LORENZO: Definitely. I was amazed. I don't subscribe to the notion that if people don't like your work, it's because they're not sophisticated enough. We're simply making clothes, and we hope that people will like them.
MARCELO: How did you meet Humberto Leon, who helped you start selling your collection in New York?
LORENZO: At my S. Paulo show in 2003, I played stuff like The Smiths, Stone Roses, and Barbara, a French singer whom I love. I used these schoolroom chairs as a runway prop. That July, I went to New York to try to get into a showroom. I was walking around Chinatown when I saw the same chairs I used in my show in the window of a store called Opening Ceremony. When I went inside, a DJ was playing The Smiths' "This Charming Man." I thought they had gone to my show and seen my set-up! Then I met Humberto, who owns the store with his partner Carol Lim.
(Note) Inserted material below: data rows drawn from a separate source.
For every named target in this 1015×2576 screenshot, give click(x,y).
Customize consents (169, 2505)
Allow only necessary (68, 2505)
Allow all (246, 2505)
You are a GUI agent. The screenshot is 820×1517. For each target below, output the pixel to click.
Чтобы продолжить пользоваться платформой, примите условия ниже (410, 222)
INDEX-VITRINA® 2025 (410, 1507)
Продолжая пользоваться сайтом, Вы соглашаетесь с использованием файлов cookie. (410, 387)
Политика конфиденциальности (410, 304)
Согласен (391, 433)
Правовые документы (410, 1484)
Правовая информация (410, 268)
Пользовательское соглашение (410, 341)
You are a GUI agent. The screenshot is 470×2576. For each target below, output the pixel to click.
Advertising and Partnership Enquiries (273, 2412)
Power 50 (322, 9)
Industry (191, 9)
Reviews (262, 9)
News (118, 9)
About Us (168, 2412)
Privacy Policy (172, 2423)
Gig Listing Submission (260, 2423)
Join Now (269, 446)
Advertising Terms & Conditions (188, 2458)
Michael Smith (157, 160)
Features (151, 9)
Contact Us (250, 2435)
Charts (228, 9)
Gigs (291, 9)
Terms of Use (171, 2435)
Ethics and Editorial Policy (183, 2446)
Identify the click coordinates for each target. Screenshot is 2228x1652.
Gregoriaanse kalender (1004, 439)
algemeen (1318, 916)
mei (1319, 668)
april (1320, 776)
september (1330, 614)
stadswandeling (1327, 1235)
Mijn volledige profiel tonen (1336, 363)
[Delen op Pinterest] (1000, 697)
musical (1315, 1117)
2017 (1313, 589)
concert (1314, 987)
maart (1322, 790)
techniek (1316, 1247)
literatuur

MARCELO: Humberto and Carol have a unique concept — every season they choose a different country to spotlight at the store. Then they sell pieces by the best designers from that country.
LORENZO: Humberto told me he was going to start selling clothes by Brazilian designers later that year. It was very organic. Sales have been great. We even have a waiting list for some of our pieces. The collection is also available at several shops in Tokyo. I think American and Japanese consumers are more open to new things than the Europeans are.
MARCELO: Do you have any fashion heroes?
LORENZO: I respect Coco Chanel, because she invented the business. Another designer who really moves me is Claire McCardell. Her clothes are so modern. She pretty much invented sportswear in the 1930s and '40s. And Helmut Lang embodied the '90s for me.
MARCELO: Your clothes seem effortless in much the same way that Helmut Lang's clothes are. But I'm sure that's an effect that takes a tremendous effort to achieve.
LORENZO: You know, I like fashion, but it's not my whole life. I always tell my interns, "This is just fashion. It's not like we're splitting the atom or anything."